We went into this episode already knowing that Henry was dead. But the tragedy of his death was compounded by the hours upon hours that Teddy spent in the operating room with Cristina, who already knew that Henry had died (while she was operating on him) and yet Cristina had to lie to Teddy by saying that Henry was A-OK.
The scene when Teddy suggested that she and Cristina remove the patient’s heart from her body in order to repair it — an operation that was a once-in-a-lifetime kind of experience for surgery junkie Cristina, who would’ve normally relished the opportunity with tremendous enthusiasm — followed by Teddy literally whooping it up in order to remain awake and alert were very well done.

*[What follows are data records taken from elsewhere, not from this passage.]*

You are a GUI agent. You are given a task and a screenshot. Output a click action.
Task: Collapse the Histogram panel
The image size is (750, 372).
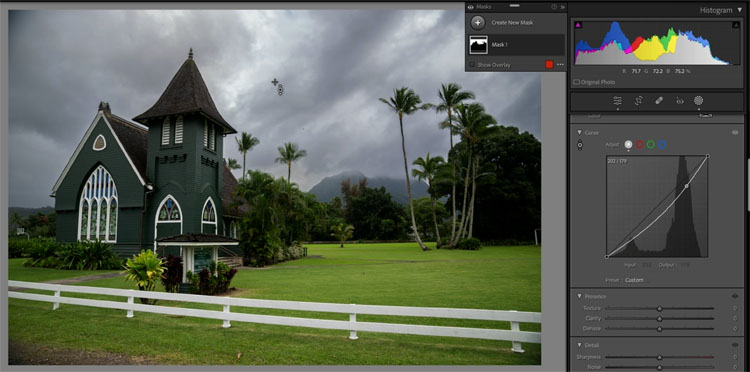(739, 10)
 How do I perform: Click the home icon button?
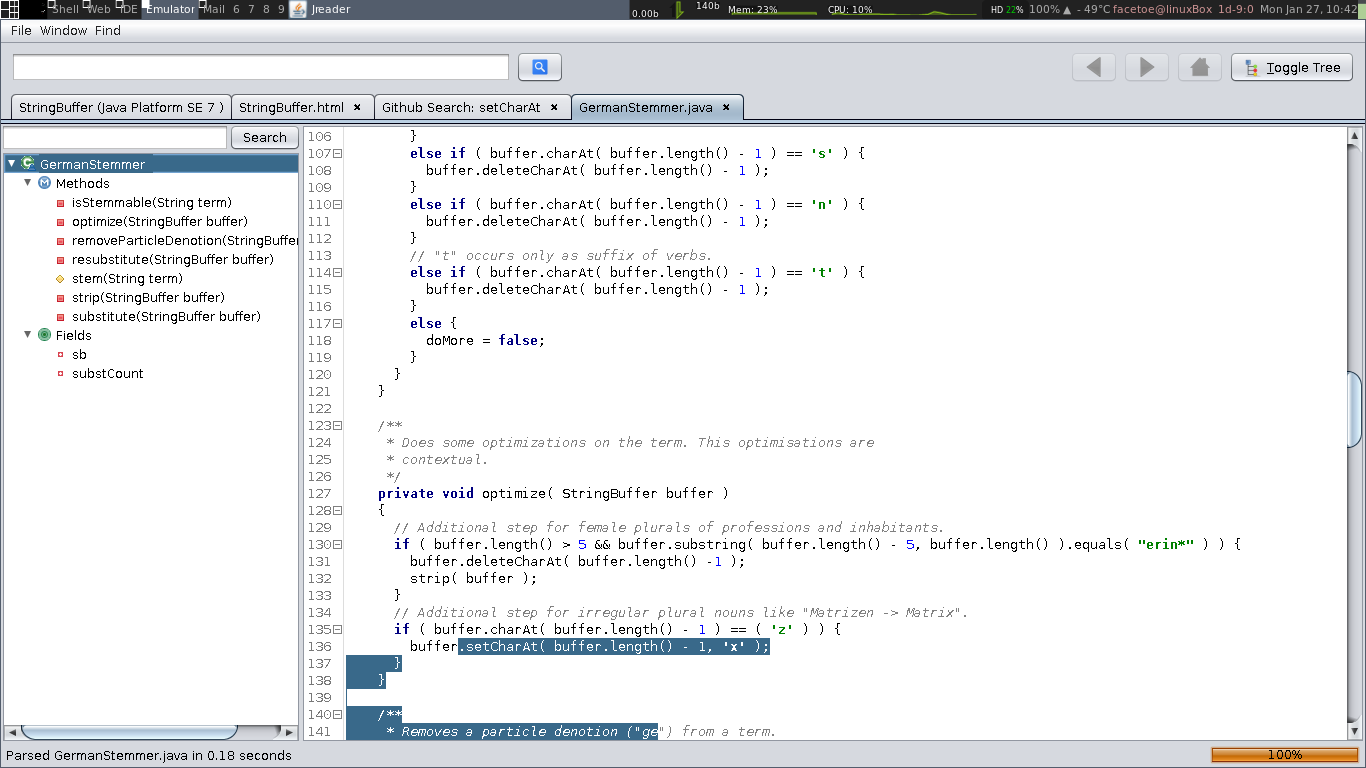point(1200,67)
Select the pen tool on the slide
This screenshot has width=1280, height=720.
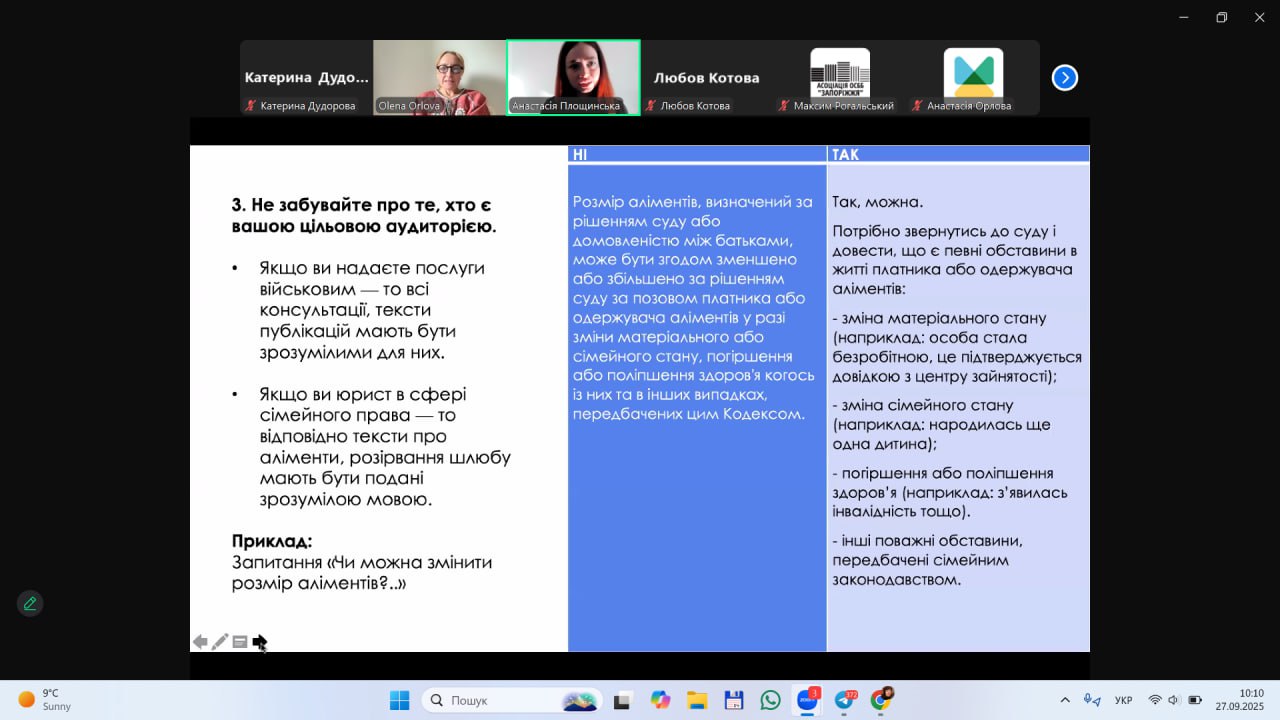pos(220,642)
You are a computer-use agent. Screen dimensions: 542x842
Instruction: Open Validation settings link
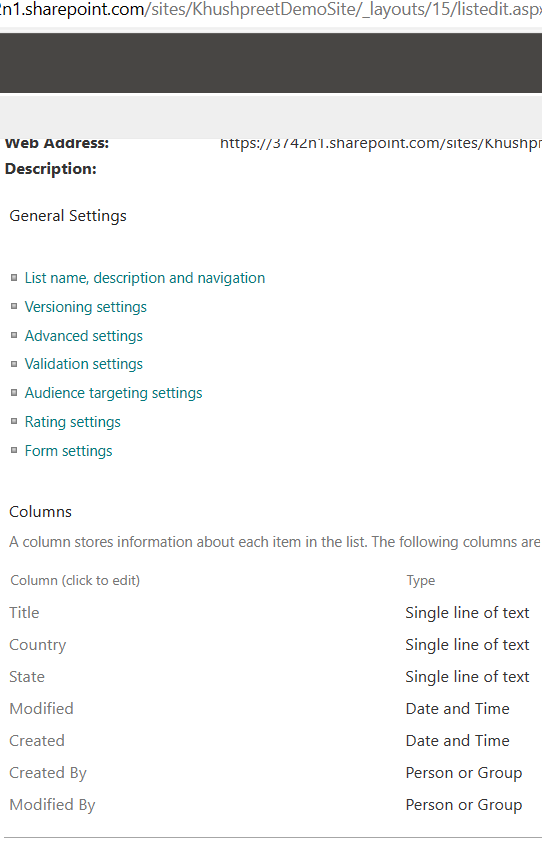[x=83, y=364]
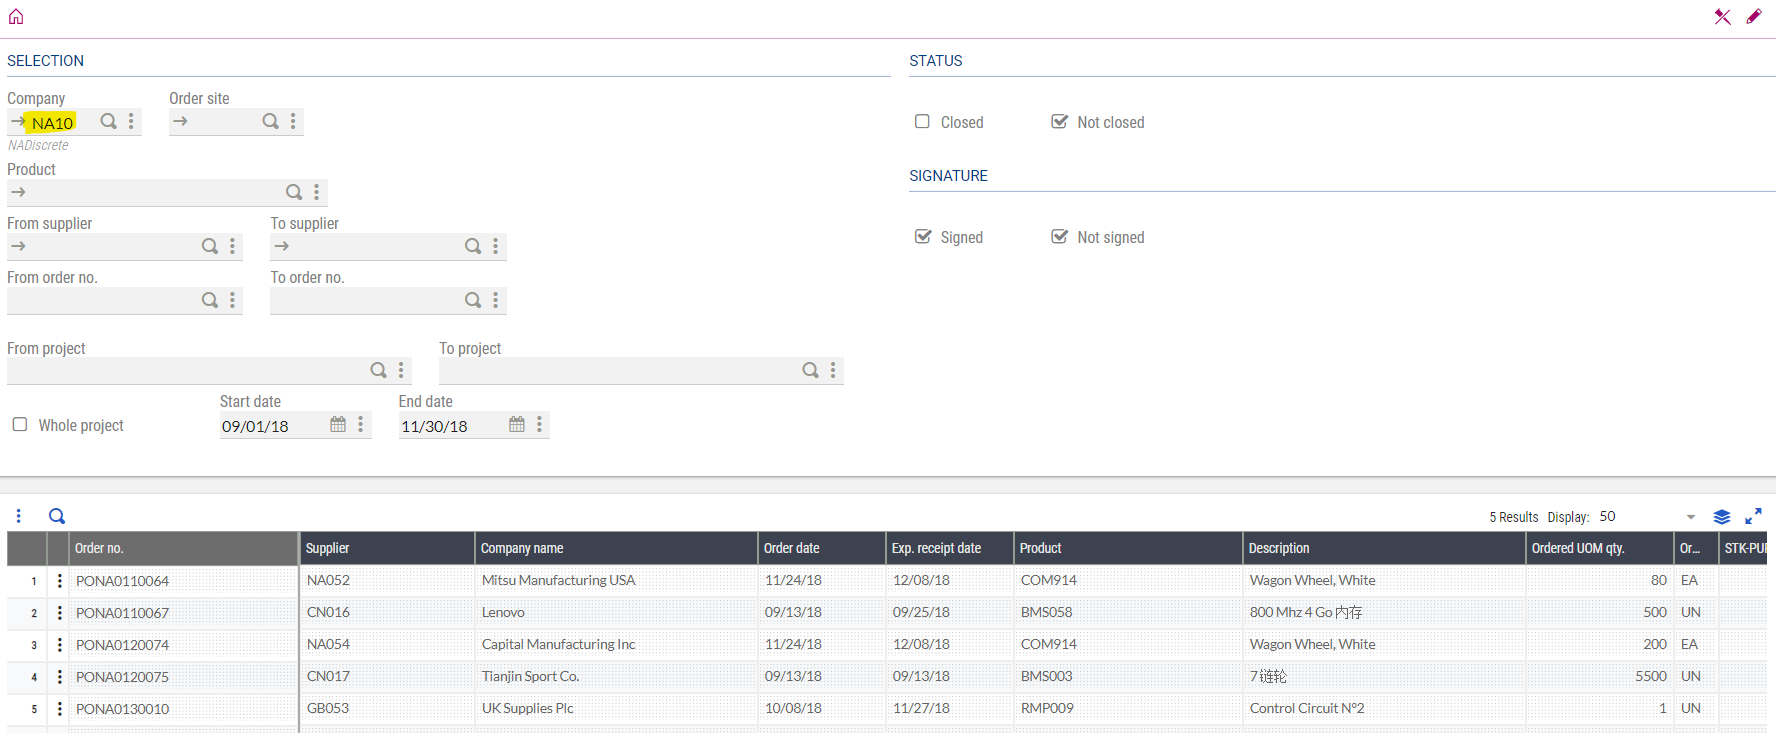Image resolution: width=1776 pixels, height=733 pixels.
Task: Tick the Whole project checkbox
Action: point(20,425)
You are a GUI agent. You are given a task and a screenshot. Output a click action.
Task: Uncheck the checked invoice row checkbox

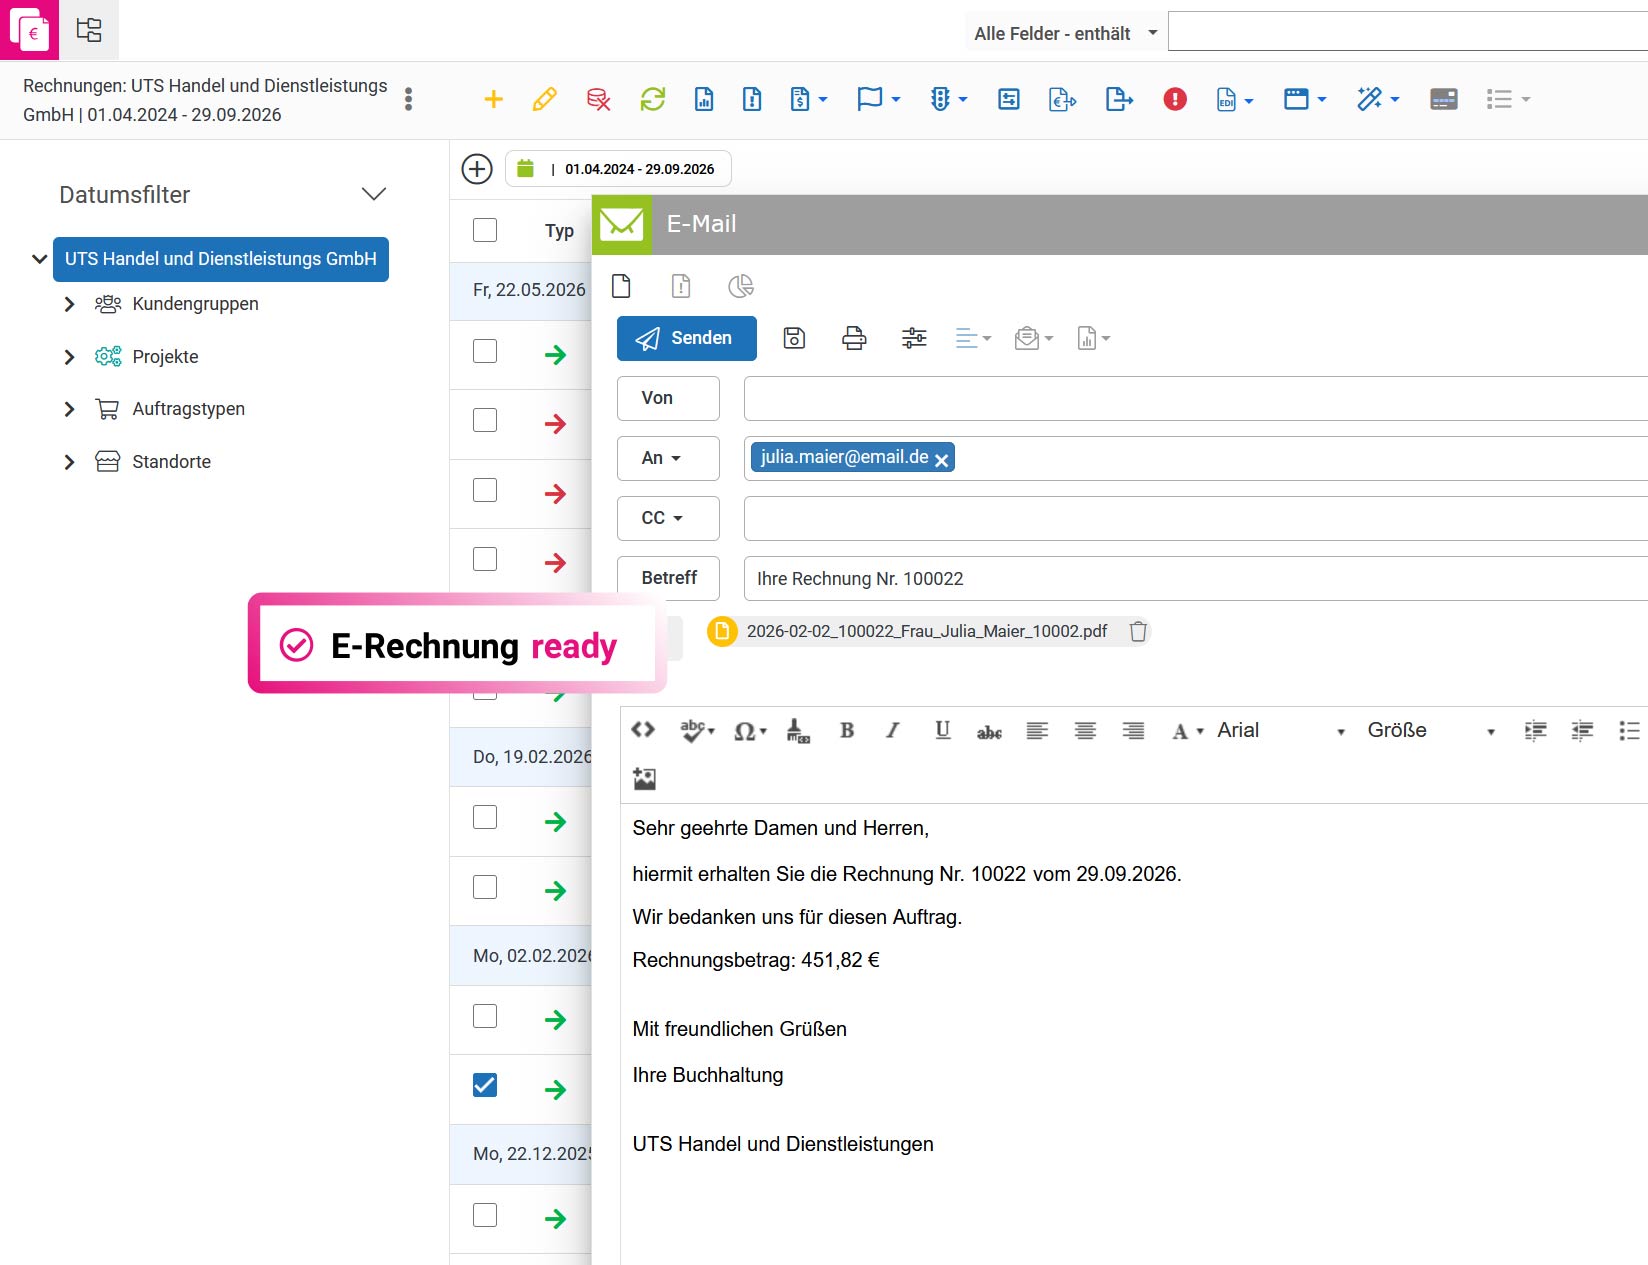485,1085
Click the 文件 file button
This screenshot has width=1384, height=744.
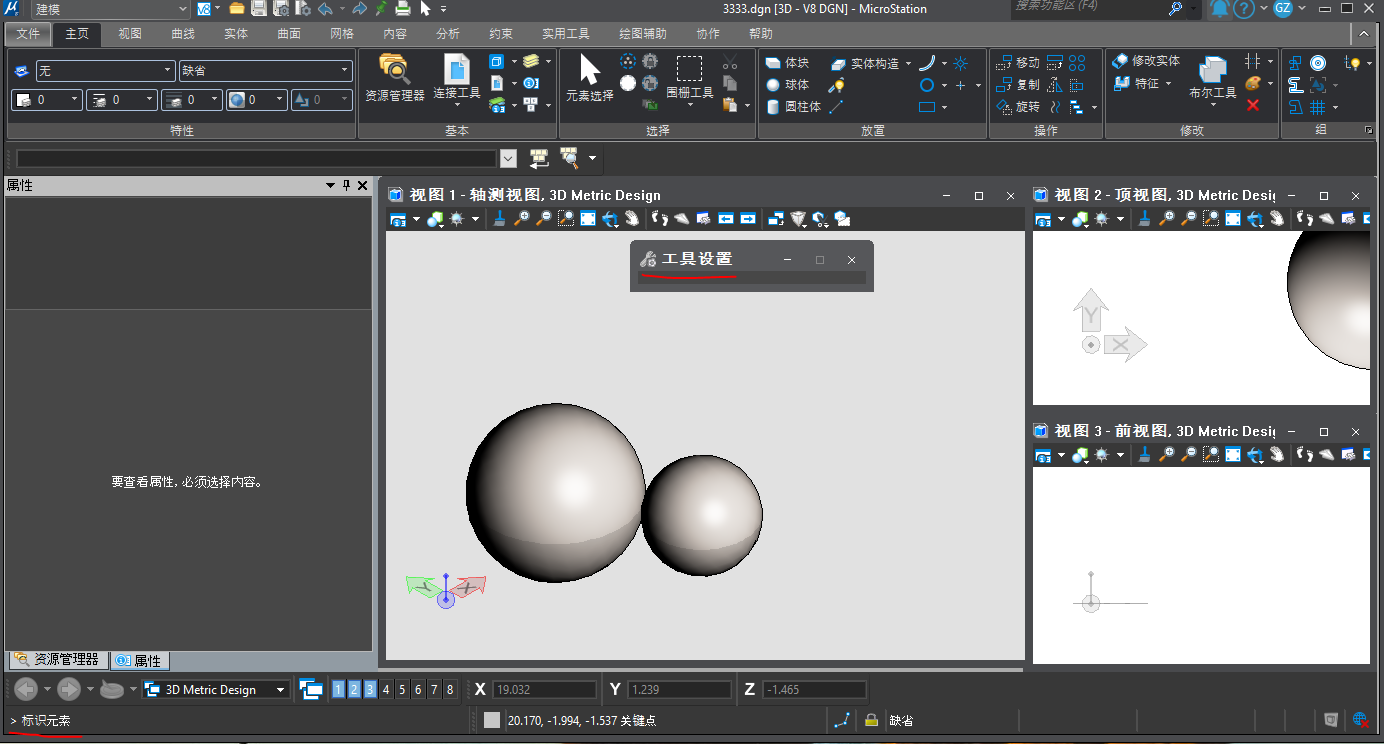pyautogui.click(x=28, y=34)
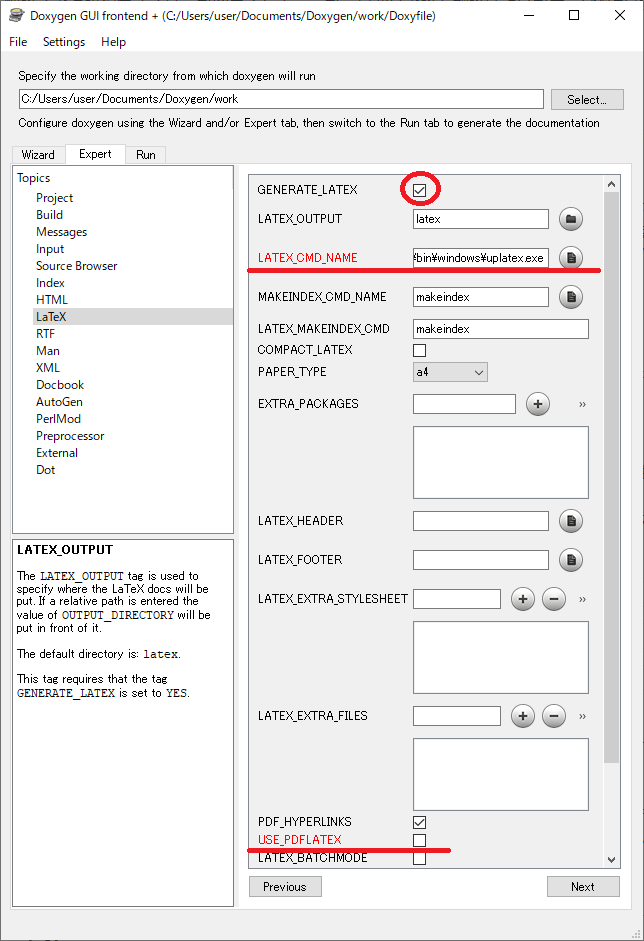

You could feel the crushing burden of the truth Cristina was withholding from Teddy just by looking at Cristina’s eyes.
While everyone was tiptoeing around Teddy so she could save a patient, one poor, newly-minted 18-year-old girl had to watch as her mother, her father and her grandmother all died, right in front of her, following an atrocious auto accident which killed them and severely injured her two younger siblings, both of whom had to have surgery.
Normally, I find myself unable, unwilling really, to get emotionally invested in the weekly patient stories because I know they’re going to be gone as soon as the credits roll. But to see the teen weather this horror and have the wherewithal to realize that she didn’t want extraordinary measures to be taken to keep her dying father alive, was incredibly moving.
The story also afforded Meredith the chance to flex her empathetic, loving, maternal muscles as she took the girl under her wing on probably the worst day of that girl’s life, and provided her with exactly what she needed, someone to lean on, someone to stand by her. Despite all her dark and twistiness, nurturing comes naturally to Meredith.
This is what made the single, shining moment of the first 2012 episode of Grey’s Anatomy pay off: The inexplicable return of Zola to the arms of her adopted mother and father. Amidst the death and the heaves of melancholy that gripped everyone from Teddy and the 18-year-old orphan, to Callie and Avery who realized that their screw-up nearly killed a woman, Meredith — she of the giant heart who’s willing to stand in front of an oncoming car to save a child — got her baby back. (Yes, I realize that she AND Derek got THEIR baby back, but, unlike Meredith, I’m still angry with Derek for being a calloused, sanctimonious prat who abandoned his wife when she needed him.)
It was a gratifying end to a devastingly grim episode as a mother and father cuddled with their baby, creating a happy new beginning, in contrast to the sad beginning the 18-year-old had as the new head of her family and the one upon which Teddy is about to embark as a widow. I just hope that in the next episode we don’t see Teddy holed up in her apartment, baking a bazillion muffins or lying, emotionally stunned, on the bathroom floor.